Varios años después, y por razones que no vienen al caso, tuve que desplazarme a Ronda. Por consejo de alguien, en lugar de utilizar el itinerario más usual –Málaga, San Pedro de Alcántara, Ronda- elegí el de Campillos, El Burgo, Cuevas del Becerro… No me acordé que en ese itinerario estaba el paso por la cercanía de Peñarrubia, pueblo de una noticia años atrás.

Cuando llegué a la zona de referencia, detuve el coche a echar una mirada al embalse que estaba en fase de llenado. Todavía las aguas no habían cubierto el pueblo. Había zonas en las que se advertía su presencia, pero no de forma general. En mi ojeada recordando el día en que el pueblo murió descubrí algo que me llamó la atención: una enorme plancha de cemento cubría una zona del pueblo. No supe interpretar lo que estaba viendo. Sin encontrar respuesta, seguí el viaje a Ronda.
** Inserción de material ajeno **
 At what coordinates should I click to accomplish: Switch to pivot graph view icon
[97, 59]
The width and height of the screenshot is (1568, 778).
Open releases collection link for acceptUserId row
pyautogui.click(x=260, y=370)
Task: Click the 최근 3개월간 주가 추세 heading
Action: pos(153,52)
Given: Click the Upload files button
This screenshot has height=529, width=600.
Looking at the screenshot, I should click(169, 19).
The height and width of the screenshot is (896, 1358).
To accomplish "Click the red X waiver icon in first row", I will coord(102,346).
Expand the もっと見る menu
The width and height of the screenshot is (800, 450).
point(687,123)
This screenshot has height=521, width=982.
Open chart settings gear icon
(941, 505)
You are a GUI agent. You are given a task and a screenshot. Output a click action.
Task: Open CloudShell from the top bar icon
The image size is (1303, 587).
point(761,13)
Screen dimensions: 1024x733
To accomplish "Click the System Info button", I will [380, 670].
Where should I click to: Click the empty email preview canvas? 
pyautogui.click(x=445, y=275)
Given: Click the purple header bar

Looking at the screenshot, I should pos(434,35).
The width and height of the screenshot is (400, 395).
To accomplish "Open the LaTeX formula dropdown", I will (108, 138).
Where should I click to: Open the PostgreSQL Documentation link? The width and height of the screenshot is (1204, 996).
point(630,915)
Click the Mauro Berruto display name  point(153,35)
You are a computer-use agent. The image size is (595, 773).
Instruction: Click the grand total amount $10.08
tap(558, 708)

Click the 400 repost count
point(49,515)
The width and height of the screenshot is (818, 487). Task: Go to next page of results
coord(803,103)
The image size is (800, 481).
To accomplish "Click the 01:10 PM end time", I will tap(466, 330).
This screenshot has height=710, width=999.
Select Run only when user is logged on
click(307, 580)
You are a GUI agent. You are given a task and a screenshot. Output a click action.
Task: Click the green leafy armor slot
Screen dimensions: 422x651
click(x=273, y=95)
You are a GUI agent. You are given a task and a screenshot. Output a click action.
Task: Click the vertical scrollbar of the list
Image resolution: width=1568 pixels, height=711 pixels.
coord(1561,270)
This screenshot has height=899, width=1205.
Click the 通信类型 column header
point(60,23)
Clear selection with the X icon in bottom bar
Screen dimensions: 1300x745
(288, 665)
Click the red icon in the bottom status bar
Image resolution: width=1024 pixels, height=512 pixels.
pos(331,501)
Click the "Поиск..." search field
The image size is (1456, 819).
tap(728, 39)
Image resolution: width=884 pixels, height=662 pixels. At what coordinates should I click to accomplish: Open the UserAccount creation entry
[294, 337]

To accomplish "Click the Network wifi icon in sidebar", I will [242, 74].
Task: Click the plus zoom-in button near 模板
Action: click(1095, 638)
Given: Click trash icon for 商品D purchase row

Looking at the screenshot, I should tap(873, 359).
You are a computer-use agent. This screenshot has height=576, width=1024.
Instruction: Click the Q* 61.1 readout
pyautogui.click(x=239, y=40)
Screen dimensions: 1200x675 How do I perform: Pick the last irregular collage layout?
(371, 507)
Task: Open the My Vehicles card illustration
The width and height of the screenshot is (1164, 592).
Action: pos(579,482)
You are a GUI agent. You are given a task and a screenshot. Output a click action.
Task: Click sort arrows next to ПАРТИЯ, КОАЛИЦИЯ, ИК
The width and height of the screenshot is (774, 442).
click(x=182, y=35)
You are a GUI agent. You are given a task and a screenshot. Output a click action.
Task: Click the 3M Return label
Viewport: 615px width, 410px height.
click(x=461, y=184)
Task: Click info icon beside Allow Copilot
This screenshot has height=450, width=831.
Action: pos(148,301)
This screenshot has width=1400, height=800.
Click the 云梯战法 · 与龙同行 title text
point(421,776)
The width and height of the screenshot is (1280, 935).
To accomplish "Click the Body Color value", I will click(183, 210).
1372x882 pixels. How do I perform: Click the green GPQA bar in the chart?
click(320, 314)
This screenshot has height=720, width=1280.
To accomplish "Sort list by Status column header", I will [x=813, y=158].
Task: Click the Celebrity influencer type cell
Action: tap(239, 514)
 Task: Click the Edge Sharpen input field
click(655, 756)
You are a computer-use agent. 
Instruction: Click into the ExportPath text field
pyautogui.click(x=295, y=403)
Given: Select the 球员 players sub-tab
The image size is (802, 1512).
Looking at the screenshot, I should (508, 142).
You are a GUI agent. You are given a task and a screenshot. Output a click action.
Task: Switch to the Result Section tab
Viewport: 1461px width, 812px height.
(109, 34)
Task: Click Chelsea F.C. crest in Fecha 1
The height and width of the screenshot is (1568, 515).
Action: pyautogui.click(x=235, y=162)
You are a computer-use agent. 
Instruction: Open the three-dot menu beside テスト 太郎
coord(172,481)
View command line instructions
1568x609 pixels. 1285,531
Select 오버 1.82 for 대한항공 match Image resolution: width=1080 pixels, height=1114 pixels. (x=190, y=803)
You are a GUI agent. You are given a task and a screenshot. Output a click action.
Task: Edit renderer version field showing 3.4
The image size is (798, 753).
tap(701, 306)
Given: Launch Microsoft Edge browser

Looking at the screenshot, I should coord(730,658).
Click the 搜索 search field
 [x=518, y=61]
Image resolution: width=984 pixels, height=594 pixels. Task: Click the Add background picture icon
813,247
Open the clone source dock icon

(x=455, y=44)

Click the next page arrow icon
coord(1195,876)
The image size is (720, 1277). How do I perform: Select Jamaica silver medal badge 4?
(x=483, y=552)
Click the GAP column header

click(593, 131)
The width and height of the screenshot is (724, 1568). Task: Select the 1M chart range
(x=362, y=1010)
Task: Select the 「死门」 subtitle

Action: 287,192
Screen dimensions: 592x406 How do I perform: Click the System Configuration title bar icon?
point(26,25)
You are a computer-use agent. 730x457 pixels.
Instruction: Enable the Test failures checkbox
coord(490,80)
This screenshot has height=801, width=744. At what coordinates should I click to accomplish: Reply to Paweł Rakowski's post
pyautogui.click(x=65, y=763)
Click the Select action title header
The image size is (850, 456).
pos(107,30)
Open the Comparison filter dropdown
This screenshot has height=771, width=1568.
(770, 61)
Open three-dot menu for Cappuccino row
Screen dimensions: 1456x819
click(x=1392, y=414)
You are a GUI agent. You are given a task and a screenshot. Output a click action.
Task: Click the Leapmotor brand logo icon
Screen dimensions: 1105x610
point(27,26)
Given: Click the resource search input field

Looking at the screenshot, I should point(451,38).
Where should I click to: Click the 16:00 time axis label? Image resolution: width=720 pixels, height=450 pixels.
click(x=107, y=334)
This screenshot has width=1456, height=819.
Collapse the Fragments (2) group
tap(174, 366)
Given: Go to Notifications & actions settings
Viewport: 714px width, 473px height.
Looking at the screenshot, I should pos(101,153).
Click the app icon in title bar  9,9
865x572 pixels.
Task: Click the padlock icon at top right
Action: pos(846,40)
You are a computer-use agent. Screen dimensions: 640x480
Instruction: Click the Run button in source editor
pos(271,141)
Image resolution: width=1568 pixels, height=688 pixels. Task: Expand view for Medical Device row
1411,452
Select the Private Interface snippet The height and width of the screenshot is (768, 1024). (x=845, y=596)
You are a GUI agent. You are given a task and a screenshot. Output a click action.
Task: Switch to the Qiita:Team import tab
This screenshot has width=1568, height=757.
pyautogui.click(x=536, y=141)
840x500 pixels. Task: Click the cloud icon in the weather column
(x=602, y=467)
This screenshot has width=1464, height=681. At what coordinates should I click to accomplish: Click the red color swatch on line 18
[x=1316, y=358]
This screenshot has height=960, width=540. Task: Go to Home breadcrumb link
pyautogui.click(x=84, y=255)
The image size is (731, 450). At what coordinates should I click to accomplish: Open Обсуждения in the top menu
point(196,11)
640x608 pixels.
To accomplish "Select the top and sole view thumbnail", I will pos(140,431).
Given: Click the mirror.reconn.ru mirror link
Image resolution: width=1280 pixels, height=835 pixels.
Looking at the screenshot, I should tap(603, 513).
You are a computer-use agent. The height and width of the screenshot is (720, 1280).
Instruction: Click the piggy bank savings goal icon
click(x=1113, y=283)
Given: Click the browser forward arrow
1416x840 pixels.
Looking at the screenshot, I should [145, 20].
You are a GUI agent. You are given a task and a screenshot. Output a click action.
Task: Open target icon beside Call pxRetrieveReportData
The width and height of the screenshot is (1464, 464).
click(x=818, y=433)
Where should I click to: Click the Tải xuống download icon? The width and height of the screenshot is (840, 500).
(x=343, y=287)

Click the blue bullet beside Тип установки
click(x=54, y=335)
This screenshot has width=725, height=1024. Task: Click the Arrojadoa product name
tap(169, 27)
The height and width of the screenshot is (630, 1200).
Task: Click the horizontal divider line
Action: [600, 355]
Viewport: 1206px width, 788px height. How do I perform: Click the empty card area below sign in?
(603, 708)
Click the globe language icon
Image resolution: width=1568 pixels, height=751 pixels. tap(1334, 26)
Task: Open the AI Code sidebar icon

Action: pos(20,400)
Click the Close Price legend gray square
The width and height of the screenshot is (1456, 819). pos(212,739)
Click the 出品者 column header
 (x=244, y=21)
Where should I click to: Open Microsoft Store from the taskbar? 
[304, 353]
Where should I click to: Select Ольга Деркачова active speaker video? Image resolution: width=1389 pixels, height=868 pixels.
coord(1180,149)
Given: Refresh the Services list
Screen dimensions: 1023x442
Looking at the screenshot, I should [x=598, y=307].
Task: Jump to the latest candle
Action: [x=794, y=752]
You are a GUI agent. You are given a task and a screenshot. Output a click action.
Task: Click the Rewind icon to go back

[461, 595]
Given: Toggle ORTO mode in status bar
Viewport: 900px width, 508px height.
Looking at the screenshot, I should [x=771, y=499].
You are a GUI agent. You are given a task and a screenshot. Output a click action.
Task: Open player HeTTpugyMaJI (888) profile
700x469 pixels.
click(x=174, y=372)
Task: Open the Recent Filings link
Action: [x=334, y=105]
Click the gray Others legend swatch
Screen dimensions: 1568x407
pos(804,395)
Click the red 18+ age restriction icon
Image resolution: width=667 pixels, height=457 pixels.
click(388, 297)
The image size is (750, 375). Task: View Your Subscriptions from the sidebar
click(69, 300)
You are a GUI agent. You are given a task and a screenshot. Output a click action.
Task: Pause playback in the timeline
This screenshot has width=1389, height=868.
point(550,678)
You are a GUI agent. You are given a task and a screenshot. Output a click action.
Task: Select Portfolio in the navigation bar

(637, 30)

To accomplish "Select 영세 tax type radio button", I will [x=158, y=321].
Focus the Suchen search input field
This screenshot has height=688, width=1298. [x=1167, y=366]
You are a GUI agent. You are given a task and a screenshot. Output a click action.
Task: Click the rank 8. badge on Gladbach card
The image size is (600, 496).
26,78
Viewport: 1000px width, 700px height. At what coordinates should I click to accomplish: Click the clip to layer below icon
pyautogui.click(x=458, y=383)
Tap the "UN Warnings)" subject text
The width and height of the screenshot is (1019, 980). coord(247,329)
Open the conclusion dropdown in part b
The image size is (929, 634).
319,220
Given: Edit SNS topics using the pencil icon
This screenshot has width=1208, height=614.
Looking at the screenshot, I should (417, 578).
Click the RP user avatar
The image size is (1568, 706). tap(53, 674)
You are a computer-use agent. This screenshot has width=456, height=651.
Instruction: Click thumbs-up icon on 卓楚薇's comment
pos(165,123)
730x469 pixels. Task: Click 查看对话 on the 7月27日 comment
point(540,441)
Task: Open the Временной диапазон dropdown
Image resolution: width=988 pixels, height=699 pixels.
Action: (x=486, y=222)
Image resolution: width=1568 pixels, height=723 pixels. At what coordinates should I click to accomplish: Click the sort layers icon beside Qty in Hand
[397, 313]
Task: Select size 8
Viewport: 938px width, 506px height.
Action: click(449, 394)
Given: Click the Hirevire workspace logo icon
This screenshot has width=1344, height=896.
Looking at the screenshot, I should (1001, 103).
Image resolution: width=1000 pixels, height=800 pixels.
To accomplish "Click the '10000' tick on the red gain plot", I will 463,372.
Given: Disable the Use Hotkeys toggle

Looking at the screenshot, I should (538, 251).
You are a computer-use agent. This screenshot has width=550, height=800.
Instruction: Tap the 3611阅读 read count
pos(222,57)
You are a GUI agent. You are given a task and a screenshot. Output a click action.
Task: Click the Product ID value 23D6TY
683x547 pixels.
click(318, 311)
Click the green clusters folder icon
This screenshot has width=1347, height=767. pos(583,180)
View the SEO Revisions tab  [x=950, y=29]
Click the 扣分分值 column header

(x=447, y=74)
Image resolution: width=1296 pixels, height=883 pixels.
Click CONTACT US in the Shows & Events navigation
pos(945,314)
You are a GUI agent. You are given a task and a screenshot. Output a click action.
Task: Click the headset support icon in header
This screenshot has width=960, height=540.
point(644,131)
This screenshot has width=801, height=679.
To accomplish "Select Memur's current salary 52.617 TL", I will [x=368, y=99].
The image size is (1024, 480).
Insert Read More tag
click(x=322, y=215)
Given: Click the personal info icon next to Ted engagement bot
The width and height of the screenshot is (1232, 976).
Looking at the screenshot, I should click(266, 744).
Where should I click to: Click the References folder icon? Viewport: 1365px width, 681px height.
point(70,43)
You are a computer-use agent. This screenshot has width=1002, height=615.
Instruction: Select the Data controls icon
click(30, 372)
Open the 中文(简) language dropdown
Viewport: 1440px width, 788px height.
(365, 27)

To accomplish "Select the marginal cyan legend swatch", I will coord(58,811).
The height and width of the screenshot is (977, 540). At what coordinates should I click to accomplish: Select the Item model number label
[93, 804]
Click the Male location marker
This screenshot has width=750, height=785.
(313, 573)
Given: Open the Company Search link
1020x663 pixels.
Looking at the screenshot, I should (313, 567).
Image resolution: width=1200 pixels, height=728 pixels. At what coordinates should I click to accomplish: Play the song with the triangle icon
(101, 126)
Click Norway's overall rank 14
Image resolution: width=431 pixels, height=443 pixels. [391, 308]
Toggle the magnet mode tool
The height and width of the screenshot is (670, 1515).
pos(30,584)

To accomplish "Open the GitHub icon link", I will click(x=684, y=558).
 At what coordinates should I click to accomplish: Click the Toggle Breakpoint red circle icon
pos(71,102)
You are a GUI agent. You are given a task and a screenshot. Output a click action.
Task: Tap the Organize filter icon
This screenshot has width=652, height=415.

Al día siguiente fui en busca la respuesta. Una noticia a la vista.

Fui adonde creí que estaba la respuesta: a la Confederación Hidrográfica del Sur de España, sita en el Palacio de la Tinta. Conocía a varios de los ingenieros y técnicos que trabajaban en el centro y fue fácil llegar a uno de ellos al que le pregunté por el origen de la inmensa plancha de cemento y el por qué.

La respuesta era simple…, aunque la decisión de construirla en un terreno llamado a ser inundado y con pocas posibilidades de que saliera otra vez a la luz, tenía un matiz especial no exento de respeto hacia los desahuciados: la placa o plancha de cemento cubría totalmente lo que fue cementerio de Peñarrubia. Los restos de cientos o miles de habitantes que murieron y fueron enterrados en el cementerio quedaban a salvo de ser exhumados por efecto de las aguas. Esta aclaración mereció por mi parte una breve nota en los informativos en los que intervenía.

La última vez que pasé por la carretera que bordea el embalse del Guadalteba ya no vi rastro alguno de vida.